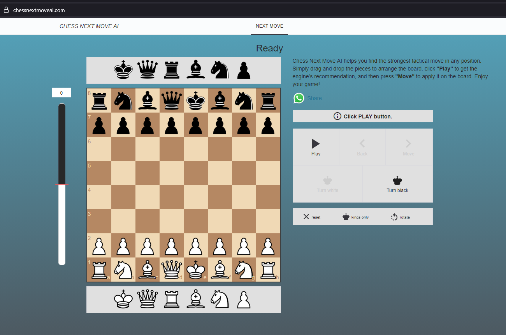Select the white king from the bottom palette
Image resolution: width=506 pixels, height=335 pixels.
(123, 299)
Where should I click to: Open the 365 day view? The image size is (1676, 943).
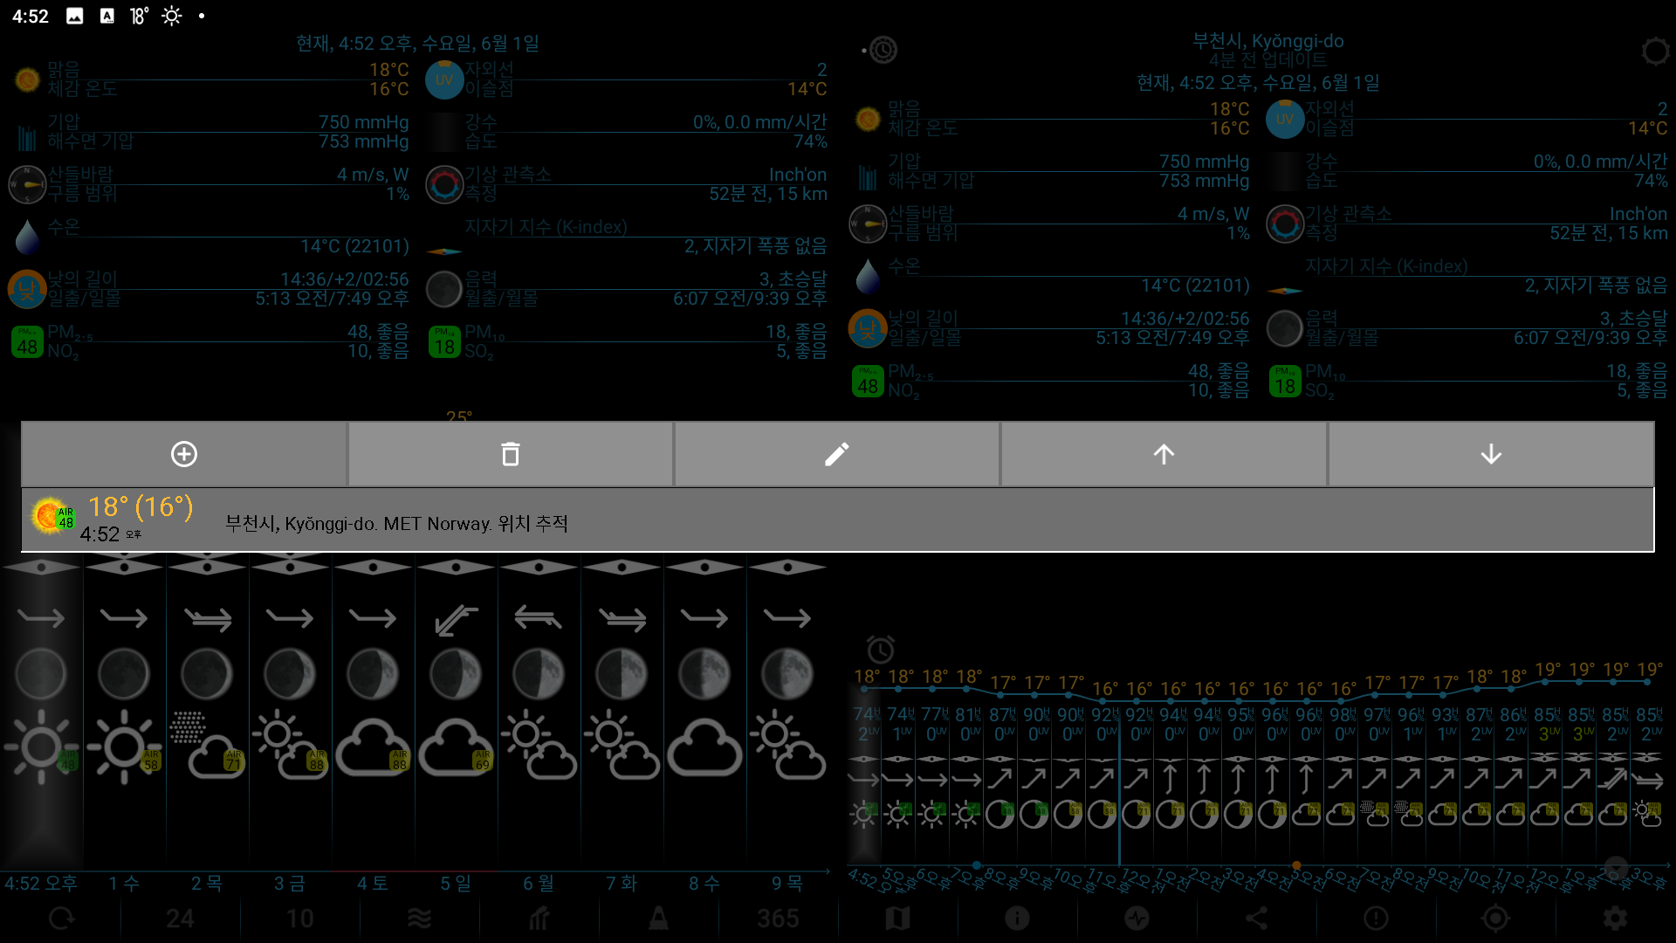pos(777,919)
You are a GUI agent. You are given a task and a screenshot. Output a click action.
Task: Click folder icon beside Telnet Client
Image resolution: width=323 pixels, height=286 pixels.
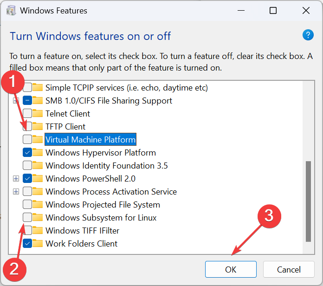(x=38, y=113)
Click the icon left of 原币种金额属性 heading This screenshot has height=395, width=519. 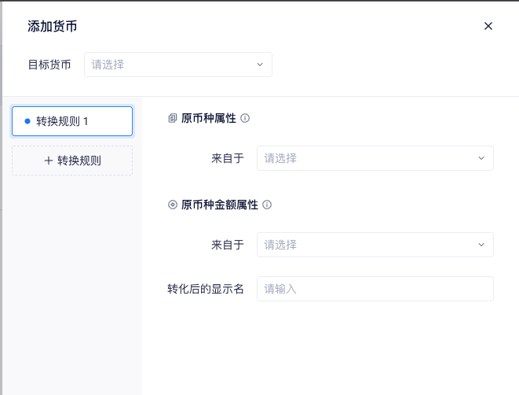pyautogui.click(x=173, y=205)
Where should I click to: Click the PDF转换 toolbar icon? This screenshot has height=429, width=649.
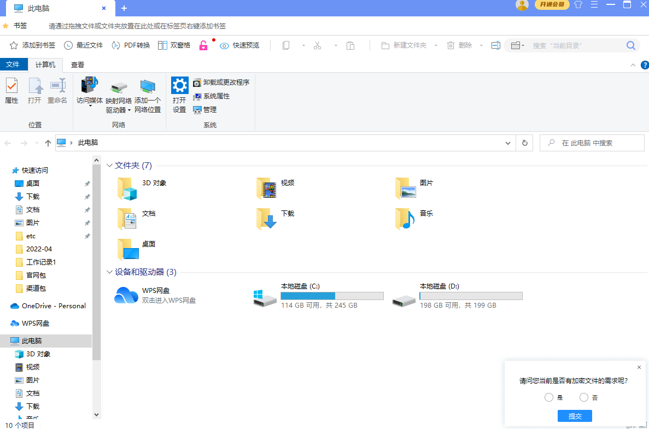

## Exercise
Copy the listing word for word, from its first line up to and including the line with "(x=38, y=113)". Leave the pictures out.

## Correct answer
Select the white king from the bottom palette
Image resolution: width=506 pixels, height=335 pixels.
(123, 299)
Where should I click to: Open the 365 day view? The image size is (1676, 943).
pos(777,919)
You are a GUI agent. You are given a task and a screenshot. Output a click action.
Task: Click folder icon beside Telnet Client
Image resolution: width=323 pixels, height=286 pixels.
(x=38, y=113)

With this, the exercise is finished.